Informed Consent Release and Express Assumption of Risk
I realize injuries can be a consequence of participation in this activity and no amount of reasonable supervision or use of facility will prevent injury. I appreciate the character of the risk involved and I voluntarily assume (on behalf of my child if participant is a minor) all risk of possible death, harm or injury. I understand and appreciate that such injury could also include, without limitation, serious or permanent injuries to all bodily organs and functions. I am aware of the risk of participation in this designated activity.

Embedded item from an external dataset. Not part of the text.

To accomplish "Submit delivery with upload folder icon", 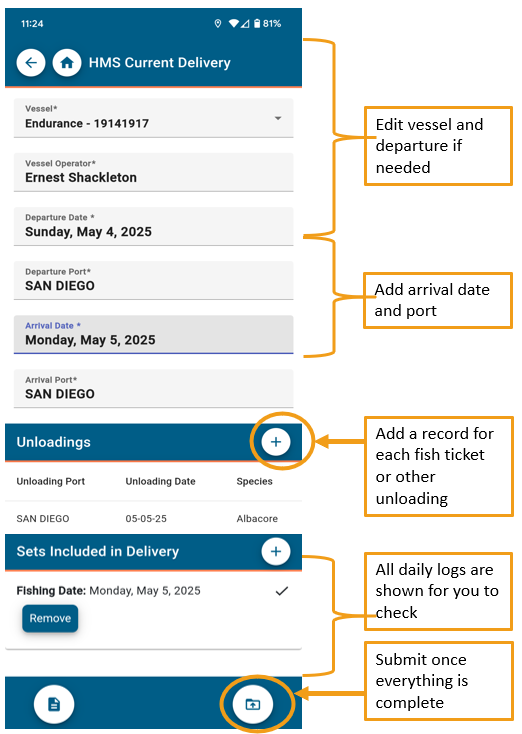I will (x=253, y=704).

I have carefully considered how the possible consequences of injury may impact my child’s life, and I choose to accept the risk involved (and allow them, if minor child) to participate in the designated activity. In accepting this risk, I expressly and explicitly release, discharge and waive any and all responsibility of East Stroudsburg University, Pennsylvania’s State System of Education, the Commonwealth of Pennsylvania, and the employees, officials or agents of any and all of the forgoing, pursuant to, or pertaining or related to, arising from, in any manner, injuries to my child as a result of their participation in this activity. In case of injury as a result of my child's participation in this activity, I hereby give advance permission to obtain medical service on behalf of my child, including but not limited to, paramedic treatment, transportation by emergency vehicle to a medical facility and treatment by emergency physicians. All extraordinary measures are to be taken in regard to treatment and I shall assume all financial responsibility as to any treatment.
I verify that my child is covered by health insurance. If I do not have health insurance, I agree to be totally responsible for any and all health costs associated with any injury incurred by my child in participating in this activity.